In several tombs of pharaohs, the German boys of our group (we booked a tour, which ended up to be a great idea, we had really a good time with our brilliant guide) just couldn’t believe the paintings were original. It must have been repainted, they insisted, looking at the bright colours of Gods, hieroglyphs and the members of the royal families. Some of them surely looked like they would have been painted yesterday. Unfortunately, going inside of the tombs is a double-sided sword, since the carbon dioxide and moisture from exhaled air destroys the paint. Thus, only a few tombs are open at time, and they rotate the open tombs to give them rest in between – rest to the paintings, not the pharaohs.
Pharaohs, except Tutankhamun, are not in their tombs anymore. They are shown in museums around the world. Only the boy pharaoh Tut, who died age of 18-19, is still in his original tomb.
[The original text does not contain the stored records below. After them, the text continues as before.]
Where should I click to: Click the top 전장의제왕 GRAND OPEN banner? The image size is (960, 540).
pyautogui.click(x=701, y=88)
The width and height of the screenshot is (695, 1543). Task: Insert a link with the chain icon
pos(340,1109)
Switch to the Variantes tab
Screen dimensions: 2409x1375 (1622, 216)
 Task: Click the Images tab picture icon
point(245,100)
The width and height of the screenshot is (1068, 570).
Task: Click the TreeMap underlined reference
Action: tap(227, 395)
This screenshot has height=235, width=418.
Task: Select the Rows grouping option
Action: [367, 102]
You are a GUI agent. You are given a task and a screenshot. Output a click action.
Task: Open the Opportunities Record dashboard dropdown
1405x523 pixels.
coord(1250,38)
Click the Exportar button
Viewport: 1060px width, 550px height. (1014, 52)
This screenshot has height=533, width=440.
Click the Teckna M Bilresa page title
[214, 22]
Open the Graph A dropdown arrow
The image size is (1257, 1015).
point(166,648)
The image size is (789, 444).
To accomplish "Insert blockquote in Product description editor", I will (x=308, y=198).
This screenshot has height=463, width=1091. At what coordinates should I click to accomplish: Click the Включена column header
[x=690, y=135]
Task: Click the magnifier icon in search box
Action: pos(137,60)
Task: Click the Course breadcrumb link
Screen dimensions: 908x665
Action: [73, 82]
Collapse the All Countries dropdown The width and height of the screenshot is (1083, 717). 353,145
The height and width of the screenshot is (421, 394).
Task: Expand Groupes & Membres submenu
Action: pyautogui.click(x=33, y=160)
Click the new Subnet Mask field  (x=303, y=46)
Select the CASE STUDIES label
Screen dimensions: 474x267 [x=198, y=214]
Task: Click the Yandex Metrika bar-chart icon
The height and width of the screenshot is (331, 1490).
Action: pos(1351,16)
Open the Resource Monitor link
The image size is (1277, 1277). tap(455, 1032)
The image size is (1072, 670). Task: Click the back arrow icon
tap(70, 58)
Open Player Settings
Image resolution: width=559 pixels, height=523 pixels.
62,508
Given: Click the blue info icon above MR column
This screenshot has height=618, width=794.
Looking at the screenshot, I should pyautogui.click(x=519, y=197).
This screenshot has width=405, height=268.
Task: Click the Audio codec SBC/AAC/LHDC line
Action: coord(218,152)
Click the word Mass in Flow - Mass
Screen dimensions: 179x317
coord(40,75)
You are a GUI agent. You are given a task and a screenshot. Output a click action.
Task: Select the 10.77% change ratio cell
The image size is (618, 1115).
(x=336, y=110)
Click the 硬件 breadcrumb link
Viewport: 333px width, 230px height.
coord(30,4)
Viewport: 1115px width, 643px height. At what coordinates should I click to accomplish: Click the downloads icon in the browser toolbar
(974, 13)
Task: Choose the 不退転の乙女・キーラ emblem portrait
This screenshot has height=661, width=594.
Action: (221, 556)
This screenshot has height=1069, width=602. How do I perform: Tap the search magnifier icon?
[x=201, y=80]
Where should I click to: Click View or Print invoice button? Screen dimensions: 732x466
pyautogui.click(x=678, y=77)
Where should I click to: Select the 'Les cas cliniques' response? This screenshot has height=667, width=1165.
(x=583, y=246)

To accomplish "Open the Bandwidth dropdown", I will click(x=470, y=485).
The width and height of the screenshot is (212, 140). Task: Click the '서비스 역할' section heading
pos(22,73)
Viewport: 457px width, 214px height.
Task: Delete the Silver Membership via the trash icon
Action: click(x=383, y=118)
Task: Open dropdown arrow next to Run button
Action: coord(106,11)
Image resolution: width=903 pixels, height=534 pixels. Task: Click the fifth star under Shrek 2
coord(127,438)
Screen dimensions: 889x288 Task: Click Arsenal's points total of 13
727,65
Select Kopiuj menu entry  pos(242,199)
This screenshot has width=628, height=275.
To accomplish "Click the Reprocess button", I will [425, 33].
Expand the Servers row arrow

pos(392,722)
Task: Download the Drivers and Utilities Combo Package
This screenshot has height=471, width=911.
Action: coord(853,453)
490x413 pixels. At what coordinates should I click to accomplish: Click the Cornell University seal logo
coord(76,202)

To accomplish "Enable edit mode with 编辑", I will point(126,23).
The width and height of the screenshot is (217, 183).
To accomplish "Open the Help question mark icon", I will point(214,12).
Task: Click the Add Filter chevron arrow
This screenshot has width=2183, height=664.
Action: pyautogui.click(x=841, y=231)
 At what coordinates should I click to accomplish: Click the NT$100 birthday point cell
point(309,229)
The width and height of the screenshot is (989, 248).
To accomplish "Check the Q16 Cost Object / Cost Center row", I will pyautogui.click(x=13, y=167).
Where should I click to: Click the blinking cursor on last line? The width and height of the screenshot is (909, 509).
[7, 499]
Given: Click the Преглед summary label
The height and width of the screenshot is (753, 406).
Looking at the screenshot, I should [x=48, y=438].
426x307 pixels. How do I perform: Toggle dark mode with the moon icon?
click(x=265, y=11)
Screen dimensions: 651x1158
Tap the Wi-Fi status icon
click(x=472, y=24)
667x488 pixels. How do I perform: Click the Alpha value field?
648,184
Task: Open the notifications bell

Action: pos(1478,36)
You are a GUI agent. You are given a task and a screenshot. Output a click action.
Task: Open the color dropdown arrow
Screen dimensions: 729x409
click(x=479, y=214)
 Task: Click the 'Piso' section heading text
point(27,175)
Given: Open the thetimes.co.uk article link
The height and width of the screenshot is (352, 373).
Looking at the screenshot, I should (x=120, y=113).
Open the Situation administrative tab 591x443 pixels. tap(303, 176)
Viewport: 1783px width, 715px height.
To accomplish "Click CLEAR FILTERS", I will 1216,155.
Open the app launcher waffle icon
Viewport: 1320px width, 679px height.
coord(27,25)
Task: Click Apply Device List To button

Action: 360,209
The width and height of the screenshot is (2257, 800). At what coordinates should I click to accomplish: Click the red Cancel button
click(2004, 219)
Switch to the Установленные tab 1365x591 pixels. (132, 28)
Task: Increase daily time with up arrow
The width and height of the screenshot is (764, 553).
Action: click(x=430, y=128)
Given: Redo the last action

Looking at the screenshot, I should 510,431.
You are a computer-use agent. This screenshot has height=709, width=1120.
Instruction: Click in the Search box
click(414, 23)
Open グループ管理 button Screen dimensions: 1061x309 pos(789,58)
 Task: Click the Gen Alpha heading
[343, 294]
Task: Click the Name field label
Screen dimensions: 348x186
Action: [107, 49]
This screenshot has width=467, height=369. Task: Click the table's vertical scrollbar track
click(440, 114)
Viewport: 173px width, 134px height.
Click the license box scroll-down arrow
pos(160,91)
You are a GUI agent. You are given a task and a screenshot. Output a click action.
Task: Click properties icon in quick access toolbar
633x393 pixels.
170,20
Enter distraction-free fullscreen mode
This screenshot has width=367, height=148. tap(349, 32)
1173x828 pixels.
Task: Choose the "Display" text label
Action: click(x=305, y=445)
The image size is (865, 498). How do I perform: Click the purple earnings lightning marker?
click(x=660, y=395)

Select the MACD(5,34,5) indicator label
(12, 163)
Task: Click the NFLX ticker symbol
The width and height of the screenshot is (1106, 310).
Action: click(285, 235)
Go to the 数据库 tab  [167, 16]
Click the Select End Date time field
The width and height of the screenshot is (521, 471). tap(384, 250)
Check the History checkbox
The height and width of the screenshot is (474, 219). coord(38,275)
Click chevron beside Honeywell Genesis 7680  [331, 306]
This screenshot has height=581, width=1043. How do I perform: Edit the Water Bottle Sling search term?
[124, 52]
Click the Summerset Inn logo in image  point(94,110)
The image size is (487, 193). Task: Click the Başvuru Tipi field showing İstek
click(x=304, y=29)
His tomb was the most famous archaeological find of 20th century, if ever. Howard Carter found it in 1920s, and much of romance is attached on the treasure find, including the curse.
Tutankhamun is lying in his tomb, his face and feet bare to be shown to public. Not quite like the ancient priests thought the eternal life to be when they mummified him almost 3500 years ago. His facial features are still clear. Sasi was a bit freaked out of the mummies, he said they look like they would get up and start to walk. I think he has seen too many crappy movies. Nevertheless, I didn’t like to see the mummies either. I somehow was thinking that the dead should be allowed their rest.
Even more gruesome was in the Egyptian Museum in Cairo, where I went alone after Sasi had flown to Beirut. I had a bit of fever – I was joking I got the curse of Tutankhamun – and was a bit dizzy in the beginning. I had to get out of the mummy room since I started to feel sick in there. There was a warning that it might be to scary for children but it was quite macabre for me, too. All the hair and fingernails (both still with their henna colours), grimacing faces, twisted toes. A bit too much of reality, thank you.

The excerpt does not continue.